In recent months, community volunteers manned telephones personally to discuss aspects of the plan with residents. Local businesses and homeowners posted yard signs in their lawns to express their support. Centegra workers and Huntley residents held a rally last Friday afternoon, despite the cold and darkening skies, to create awareness for the upcoming vote. Petitions were signed, and letters were amassed.

But still, Centegra-Huntley met the same fate as the Mercy Health Care System certificate of need for a 70-bed hospital on the southeast side of Crystal Lake. Both plans were denied. Mercy was defeated 6-2.

“Everybody did a great job on this,” Sass said. “I’m proud of everybody. It just didn’t happen.”

Centegra Must Resubmit Certificate of Need Plans to Advance

With the hearing over, Centegra officials have expressed disappointment. The certificate of need application process only allows for two hearings. If Centegra wants to continue efforts to push for the plan, the company must resubmit a certificate of need application, said Susan Milford, Centegra’s senior vice president for strategic marketing and planning.

Submitting an application costs $100,000, Milford said.

“We are really considering all our alternatives right now,” Milford said. “We still believe this is an underserved area (for health care). We still feel that we have the right project for the community … I can unequivocally say that we’re still committed to that area.”   

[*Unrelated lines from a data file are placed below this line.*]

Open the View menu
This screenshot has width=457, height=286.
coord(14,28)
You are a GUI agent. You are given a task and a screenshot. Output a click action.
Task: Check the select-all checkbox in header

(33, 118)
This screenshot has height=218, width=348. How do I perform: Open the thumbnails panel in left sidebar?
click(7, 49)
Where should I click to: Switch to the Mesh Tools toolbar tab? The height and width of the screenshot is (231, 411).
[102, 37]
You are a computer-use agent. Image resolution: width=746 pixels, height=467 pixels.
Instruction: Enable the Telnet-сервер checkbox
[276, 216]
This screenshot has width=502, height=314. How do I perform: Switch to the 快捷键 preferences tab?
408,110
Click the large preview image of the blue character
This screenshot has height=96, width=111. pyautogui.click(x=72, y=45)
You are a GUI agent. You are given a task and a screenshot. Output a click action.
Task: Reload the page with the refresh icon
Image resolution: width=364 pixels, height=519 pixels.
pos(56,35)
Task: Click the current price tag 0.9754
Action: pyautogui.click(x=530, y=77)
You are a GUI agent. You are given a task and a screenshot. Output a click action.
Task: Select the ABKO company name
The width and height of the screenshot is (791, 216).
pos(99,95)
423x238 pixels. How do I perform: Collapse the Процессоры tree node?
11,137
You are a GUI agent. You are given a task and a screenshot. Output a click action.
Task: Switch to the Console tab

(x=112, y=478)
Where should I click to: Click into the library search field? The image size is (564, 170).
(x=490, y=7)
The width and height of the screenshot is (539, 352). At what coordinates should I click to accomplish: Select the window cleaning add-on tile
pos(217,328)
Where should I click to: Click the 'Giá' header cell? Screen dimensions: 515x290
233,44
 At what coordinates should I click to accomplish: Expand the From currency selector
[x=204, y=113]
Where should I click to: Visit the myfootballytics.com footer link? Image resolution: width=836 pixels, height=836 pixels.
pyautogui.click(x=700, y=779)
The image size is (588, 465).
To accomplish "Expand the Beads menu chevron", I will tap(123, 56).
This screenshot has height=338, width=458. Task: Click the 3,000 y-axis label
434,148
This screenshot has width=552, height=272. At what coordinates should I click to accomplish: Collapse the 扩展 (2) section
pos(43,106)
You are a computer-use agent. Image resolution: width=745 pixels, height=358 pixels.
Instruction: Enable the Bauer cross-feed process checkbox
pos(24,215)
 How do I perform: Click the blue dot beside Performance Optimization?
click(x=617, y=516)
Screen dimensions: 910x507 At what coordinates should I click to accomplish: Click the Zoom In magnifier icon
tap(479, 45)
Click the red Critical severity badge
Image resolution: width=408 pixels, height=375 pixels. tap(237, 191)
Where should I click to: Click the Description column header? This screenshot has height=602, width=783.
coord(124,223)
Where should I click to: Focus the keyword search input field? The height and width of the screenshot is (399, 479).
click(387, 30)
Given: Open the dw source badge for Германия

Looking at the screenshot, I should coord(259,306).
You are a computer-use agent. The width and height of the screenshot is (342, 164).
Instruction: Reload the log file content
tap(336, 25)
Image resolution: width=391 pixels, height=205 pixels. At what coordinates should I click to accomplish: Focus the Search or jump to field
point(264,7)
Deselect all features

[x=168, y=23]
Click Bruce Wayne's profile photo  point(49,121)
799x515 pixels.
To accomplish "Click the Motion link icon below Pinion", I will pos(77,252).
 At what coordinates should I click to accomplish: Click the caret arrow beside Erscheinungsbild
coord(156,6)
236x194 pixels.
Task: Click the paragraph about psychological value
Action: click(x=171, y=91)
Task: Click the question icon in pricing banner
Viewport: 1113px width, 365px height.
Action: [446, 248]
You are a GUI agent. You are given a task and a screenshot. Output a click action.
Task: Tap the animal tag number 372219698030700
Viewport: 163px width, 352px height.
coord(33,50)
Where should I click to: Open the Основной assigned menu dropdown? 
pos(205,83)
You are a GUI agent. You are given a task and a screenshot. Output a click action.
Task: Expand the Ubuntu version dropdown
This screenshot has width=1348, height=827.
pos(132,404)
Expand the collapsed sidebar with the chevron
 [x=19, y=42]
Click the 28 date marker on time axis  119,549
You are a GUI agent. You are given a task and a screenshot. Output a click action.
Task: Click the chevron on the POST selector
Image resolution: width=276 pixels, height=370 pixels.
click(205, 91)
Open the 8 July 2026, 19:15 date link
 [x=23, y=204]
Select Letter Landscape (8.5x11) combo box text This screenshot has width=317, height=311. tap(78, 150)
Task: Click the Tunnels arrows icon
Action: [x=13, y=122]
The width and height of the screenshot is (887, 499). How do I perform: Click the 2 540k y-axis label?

Milford said review board members who voted against Huntley hospital may have been concerned about the potential impact on other area hospitals, particularly Sherman Hospital in Elgin.

Area Hospitals Opposed Centegra-Huntley

Sherman Hospital and Advocate Good Shepherd Hospital, located in Barrington, released statements welcoming the review board decision. Representatives for both hospitals argued there isn’t a need for additional hospital beds in southeast McHenry County, pointing to decreased bed occupancy rates in existing facilities over the past year due to the economic downturn.

“We thank the review board for its vote to deny these projects, and believe this supports our position that no new hospitals are needed in McHenry County,” said Karen Lambert, president of Advocate Good Shepherd Hospital.

Centegra officials countered that position at the hearing, saying there is a calculated need, according to the review board’s own data, for 178 additional beds in the Huntley area, now home to nearly 10,000 senior residents living in the Del Webb Sun City development.

Still, with the struggling economy and uncertainty of health-care reform looming on the horizon, some board members could not be convinced a new Huntley hospital would not take patients away from other hospitals.

“We support the Review Board’s ‘no’ vote on these projects,” said Rick Floyd, president and CEO of Sherman Health. “The board’s action supports our contention that these projects would duplicate health care services that already exist for residents of northern Kane County and southeastern McHenry County.”